Thursday, March 12, 2015

Official Raises Doubts on Confession in Nemtsov Case

Photo: Zaur S. Dadayev, center, who is charged in the death of Boris Y. Nemtsov, on Sunday in Moscow. Credit Maxim Shemetov/Reuters.
By NEIL MacFARQUHAR, NYT
MARCH 11, 2015

MOSCOW — A member of the Kremlin’s advisory council on human rights said on Wednesday that the main suspect in the shooting death of a high-profile opposition figure was most likely forced to confess under duress, and that his two cousins in detention had been tortured.

After visiting the three Chechens, who were among five suspects imprisoned on Sunday in Lefortovo Prison in Moscow, Andrei Babushkin, a rights activist, said that the men had suffered multiple injuries after their arrest.

In a summary of the visit posted on the council’s website, Mr. Babushkin also reported that another man arrested at the same time as Zaur S. Dadayev, the main suspect, had disappeared and said that he had asked Russia’s top law enforcement agency to account for his whereabouts.

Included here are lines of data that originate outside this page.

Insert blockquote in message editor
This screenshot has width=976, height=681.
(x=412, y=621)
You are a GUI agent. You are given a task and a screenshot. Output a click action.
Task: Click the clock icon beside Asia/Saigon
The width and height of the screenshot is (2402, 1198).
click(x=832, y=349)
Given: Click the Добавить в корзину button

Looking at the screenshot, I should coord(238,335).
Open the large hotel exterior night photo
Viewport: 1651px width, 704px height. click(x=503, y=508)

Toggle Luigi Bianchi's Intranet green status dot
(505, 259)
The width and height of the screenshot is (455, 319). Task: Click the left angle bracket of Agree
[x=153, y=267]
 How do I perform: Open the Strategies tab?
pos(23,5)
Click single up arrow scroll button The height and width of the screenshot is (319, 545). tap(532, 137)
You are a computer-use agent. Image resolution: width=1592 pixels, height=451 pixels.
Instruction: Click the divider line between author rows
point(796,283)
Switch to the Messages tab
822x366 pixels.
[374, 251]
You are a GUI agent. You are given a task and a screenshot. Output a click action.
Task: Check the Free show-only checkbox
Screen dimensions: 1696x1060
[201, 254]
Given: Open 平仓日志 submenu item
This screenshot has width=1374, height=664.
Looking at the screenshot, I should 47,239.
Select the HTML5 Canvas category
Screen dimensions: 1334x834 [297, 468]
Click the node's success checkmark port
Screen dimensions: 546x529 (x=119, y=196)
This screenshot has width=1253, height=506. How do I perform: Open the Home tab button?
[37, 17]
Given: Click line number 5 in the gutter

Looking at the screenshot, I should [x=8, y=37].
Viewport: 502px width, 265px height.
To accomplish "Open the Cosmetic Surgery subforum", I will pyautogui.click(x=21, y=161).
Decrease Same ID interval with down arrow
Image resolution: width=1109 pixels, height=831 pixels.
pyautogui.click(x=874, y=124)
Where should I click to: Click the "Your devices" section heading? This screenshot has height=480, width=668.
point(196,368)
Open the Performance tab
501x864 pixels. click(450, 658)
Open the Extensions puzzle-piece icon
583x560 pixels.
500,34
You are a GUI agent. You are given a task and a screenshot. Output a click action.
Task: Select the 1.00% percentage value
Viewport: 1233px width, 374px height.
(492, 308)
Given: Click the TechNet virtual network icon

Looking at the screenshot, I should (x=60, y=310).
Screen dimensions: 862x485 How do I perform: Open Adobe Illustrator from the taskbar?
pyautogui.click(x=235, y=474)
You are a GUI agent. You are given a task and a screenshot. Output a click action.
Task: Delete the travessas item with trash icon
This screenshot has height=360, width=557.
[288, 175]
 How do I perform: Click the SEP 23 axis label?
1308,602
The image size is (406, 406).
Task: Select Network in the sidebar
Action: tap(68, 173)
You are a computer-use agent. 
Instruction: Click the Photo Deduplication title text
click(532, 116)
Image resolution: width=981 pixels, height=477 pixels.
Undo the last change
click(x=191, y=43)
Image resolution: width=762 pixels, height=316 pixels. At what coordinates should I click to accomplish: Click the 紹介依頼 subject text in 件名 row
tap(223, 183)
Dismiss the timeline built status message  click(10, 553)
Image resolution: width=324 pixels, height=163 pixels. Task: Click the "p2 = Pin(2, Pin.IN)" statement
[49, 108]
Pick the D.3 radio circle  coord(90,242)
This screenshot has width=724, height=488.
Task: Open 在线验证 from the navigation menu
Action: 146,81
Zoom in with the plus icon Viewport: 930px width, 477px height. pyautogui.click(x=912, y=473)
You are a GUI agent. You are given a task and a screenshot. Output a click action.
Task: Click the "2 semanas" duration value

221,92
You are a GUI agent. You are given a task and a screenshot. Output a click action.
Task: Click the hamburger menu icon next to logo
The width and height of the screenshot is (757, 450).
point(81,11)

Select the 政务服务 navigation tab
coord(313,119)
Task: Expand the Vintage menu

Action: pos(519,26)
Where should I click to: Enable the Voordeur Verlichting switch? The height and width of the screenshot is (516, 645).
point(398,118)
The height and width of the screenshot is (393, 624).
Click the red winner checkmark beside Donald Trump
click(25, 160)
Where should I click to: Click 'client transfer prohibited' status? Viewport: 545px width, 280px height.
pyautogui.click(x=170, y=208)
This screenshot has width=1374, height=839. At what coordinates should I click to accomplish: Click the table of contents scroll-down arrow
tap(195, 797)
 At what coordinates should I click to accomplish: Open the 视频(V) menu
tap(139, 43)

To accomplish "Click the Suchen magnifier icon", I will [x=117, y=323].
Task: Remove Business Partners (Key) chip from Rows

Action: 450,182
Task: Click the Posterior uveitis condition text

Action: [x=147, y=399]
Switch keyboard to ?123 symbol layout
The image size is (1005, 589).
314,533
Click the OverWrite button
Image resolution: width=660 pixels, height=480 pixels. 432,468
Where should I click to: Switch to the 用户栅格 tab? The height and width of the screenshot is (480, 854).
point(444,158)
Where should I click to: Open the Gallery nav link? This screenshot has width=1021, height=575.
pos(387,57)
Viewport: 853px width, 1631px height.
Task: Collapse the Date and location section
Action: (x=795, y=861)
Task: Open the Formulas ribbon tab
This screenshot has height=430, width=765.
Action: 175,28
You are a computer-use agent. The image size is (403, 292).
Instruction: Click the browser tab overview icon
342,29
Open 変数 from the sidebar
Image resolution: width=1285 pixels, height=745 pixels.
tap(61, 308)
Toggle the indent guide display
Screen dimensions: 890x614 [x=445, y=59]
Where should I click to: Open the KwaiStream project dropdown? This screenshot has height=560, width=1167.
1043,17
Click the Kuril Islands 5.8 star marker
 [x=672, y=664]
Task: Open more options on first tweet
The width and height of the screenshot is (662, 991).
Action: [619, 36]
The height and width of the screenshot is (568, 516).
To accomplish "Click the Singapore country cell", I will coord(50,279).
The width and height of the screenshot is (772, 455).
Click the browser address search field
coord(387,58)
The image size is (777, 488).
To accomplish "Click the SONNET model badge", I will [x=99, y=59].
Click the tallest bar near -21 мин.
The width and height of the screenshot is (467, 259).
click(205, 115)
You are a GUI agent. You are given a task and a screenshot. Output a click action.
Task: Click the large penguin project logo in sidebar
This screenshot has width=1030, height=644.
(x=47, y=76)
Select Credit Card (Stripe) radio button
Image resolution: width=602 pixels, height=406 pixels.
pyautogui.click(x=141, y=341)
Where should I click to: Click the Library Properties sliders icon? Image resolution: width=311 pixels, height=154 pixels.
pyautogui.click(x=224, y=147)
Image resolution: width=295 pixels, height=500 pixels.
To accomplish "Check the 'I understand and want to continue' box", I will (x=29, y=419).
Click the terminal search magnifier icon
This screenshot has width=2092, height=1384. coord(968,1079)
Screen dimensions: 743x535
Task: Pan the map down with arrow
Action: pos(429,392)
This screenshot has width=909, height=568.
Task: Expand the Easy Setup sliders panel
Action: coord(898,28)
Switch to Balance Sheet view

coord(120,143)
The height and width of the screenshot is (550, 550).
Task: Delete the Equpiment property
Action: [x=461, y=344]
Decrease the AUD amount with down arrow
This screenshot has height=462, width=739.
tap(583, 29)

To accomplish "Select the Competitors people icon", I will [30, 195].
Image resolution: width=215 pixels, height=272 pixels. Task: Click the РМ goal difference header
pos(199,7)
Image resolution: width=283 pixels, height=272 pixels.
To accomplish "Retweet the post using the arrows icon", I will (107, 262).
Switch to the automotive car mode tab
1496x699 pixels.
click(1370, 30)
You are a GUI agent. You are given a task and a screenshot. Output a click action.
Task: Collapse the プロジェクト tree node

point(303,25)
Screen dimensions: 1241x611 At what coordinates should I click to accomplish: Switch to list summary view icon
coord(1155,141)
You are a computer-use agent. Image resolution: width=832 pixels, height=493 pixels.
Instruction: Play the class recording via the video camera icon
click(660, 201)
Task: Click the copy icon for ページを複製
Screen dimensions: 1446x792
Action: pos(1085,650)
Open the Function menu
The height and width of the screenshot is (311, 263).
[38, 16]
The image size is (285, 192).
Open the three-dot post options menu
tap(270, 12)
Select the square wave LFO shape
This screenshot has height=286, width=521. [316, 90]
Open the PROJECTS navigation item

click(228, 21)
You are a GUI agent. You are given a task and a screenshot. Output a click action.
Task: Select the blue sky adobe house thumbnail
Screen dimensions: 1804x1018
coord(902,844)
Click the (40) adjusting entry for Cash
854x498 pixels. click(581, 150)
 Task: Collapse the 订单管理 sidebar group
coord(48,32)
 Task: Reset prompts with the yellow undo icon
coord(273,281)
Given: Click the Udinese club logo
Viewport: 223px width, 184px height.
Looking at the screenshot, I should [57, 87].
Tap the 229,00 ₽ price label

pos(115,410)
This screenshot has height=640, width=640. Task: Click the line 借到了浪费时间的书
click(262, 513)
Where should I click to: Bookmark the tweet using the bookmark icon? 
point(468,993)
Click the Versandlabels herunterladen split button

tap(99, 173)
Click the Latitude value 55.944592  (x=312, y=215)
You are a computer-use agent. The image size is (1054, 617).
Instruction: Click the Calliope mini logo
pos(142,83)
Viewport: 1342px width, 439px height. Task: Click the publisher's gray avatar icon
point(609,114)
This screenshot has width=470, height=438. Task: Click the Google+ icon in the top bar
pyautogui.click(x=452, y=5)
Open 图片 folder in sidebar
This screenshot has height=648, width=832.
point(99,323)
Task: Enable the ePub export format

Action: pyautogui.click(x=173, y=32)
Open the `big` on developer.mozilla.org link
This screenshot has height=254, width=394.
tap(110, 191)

The 40-member presidential council — officially the Council Under the President of the Russian Federation for the Development of Civil Society and Human Rights — has a reputation for a certain degree of independence and a real interest in some human rights issues like the treatment of prisoners. Not all members sign every statement, but rights experts said overall committee members do serious, trusted work.

The report caused an immediate stir in the Russian government. The Investigative Committee, which is responsible for looking into the Feb. 27 killing of the opposition figure, Boris Y. Nemtsov, near the Kremlin, accused Mr. Babushkin and Eva Merkacheva, another rights official, of violating the law.